Extracted records:
-------------------------
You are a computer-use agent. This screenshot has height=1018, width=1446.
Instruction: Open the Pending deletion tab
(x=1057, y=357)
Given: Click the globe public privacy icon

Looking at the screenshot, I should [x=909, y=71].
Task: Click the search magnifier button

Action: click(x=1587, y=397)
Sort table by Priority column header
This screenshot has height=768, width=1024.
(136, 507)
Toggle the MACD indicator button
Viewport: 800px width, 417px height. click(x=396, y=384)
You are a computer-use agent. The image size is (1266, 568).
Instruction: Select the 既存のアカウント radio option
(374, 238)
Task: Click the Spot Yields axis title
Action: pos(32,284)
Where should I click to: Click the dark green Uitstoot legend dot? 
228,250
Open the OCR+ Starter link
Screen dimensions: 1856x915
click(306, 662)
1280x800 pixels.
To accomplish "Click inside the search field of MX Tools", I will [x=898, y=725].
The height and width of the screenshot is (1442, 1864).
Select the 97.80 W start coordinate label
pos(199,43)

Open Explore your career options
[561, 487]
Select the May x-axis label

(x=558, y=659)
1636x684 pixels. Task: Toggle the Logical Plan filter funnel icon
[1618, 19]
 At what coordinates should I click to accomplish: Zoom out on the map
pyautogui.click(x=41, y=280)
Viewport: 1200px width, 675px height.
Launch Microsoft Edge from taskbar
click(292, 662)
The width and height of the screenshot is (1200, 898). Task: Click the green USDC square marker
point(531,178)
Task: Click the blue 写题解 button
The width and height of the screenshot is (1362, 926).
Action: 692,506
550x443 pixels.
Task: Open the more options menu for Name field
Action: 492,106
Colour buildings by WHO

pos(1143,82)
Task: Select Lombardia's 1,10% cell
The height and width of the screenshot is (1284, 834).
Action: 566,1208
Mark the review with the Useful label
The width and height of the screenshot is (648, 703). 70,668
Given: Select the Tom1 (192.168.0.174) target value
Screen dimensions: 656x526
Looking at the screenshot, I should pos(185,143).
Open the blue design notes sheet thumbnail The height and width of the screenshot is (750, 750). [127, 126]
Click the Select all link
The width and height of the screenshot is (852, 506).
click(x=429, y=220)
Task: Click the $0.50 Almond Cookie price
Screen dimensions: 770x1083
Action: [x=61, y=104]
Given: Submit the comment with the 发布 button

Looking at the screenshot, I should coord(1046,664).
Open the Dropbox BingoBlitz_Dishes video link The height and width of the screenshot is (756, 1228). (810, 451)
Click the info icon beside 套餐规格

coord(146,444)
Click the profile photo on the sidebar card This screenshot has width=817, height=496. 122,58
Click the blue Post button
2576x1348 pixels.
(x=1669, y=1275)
-------------------------
*Task prompt*: What lines above mention "computer"? Copy each one.

*Finished exercise*:
You are a computer-use agent. This screenshot has height=1018, width=1446.
You are a computer-use agent. The image size is (1266, 568).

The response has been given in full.